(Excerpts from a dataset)

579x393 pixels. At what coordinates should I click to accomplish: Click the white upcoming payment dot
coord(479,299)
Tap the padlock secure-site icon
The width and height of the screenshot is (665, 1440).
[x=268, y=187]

■ Try it ■
Exactly as they stand above, write out the entries.

■ Your solution ■
579x393 pixels. At what coordinates should I click to accomplish: Click the white upcoming payment dot
coord(479,299)
Tap the padlock secure-site icon
The width and height of the screenshot is (665, 1440).
[x=268, y=187]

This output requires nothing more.